На эту возможность пока никто не указал, хотя объективная статистика говорит о том, что с начала 20-го века ряды интеллигенции в относительном отношении растут быстрее, чем ряды рабочих. До настоящего времени интеллигенция оставалась лишь «прислужницей» буржуазии, специфичным слоем общества, который имеет особое историческое предназначение. Интеллигенция как наиболее образованная страта общества призвана нести в массы просвещение, гуманные и прогрессивные идеи. Она — честь, совесть и мозг нации. Я нисколько не сомневаюсь, что в ближайшем будущем интеллигенция из «прислужницы» буржуазии трансформируется в особый, чрезвычайно влиятельный класс, численность которого будет стремительно расти и роль которого в процессе производства будет заключаться в совершенствовании производительных сил: разработка новых машин, новых технологий и формирование высокообразованного рабочего. Возрастание роли интеллигенции в процессе производства неизбежно приведет к смягчению классовых противоречий. Интеллигенции особенно близки такие историко-социально-философские категории, как мораль, справедливость, гуманность, культура, право, которые содержат в себе два аспекта: обобщенный и классовый. И если последний, как функция классовых противоречий, может претерпевать революционные скачки и формировать господствующие концепции, то первый всецело определяется уровнем материального производства и, следовательно, развивается поступательно и эволюционно. Являясь общечеловеческим по характеру, этот аспект, носителем которого в значительной мере является именно интеллигенция, будет благотворно сказываться на всех слоях общества, смягчать классовые противоречия и играть постоянно возрастающую роль. Таким образом, одним из главных следствий материального прогресса является снижение роли классового аспекта упомянутых категорий и возрастание обобщенного общечеловеческого. Например, в будущем рамки гуманности, которая в наши дни понимается как система представлений о ценности человека, его блага, его прав, неизбежно расширятся до понимания необходимости бережного отношения ко всему живому, к окружающей природе, а это и есть развитие и усиление роли общечеловеческого аспекта этой категории.

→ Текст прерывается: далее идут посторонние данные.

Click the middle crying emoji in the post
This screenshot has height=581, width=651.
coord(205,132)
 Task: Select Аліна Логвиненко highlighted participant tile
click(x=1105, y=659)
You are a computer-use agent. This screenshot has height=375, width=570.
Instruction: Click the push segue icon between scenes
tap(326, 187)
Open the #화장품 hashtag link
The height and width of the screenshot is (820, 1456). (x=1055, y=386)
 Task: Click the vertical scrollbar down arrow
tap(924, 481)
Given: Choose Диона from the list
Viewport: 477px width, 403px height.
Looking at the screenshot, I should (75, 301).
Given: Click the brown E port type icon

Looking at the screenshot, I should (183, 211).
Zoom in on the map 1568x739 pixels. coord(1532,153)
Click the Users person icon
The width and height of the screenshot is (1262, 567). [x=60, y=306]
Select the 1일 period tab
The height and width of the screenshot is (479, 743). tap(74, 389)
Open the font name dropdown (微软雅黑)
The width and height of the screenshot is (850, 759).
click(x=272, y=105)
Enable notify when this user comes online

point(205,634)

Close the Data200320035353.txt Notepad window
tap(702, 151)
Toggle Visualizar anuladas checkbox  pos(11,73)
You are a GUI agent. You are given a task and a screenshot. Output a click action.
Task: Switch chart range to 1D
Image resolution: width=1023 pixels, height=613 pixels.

Мощное развитие производительных сил, рост числа интеллигенции принципиально изменят социальную обстановку. Рабочий, от которого потребуются большие знания, чтобы управлять сложной машиной, перестанет быть ее придатком. Стоимость рабочей силы и, следовательно, зарплата рабочего возрастут неизбежно, потому что для воспроизводства такого рабочего потребуются большие средства. Сложность машин исключит использование детского труда. По своему образованию, по уровню культуры, по мировоззрению рабочий поднимется до уровня интеллигента. В такой ситуации диктатура пролетариата станет абсурдом. Что это? Отход от марксизма? Нет и нет! Уверен: при таком повороте событий сам Маркс, случись это при его жизни, незамедлительно отказался бы от лозунга диктатуры пролетариата. По мере качественного изменения производительных сил сложатся новые классы, новые производственные отношения, по-новому будет вестись классовая борьба, идеи гуманизма глубоко проникнут во все слои общества. Общество, останься оно даже капиталистическим по сути, научится преодолевать кризисы. Гуманные идеи и мощное производство нейтрализуют процесс пауперизации. В последнее время я иногда даже думаю, что теория Маркса, рожденная в условиях европейской цивилизации, вряд ли станет универсальной системой взглядов, так как социально-экономическое развитие мира может пойти по полицентри-ческому типу».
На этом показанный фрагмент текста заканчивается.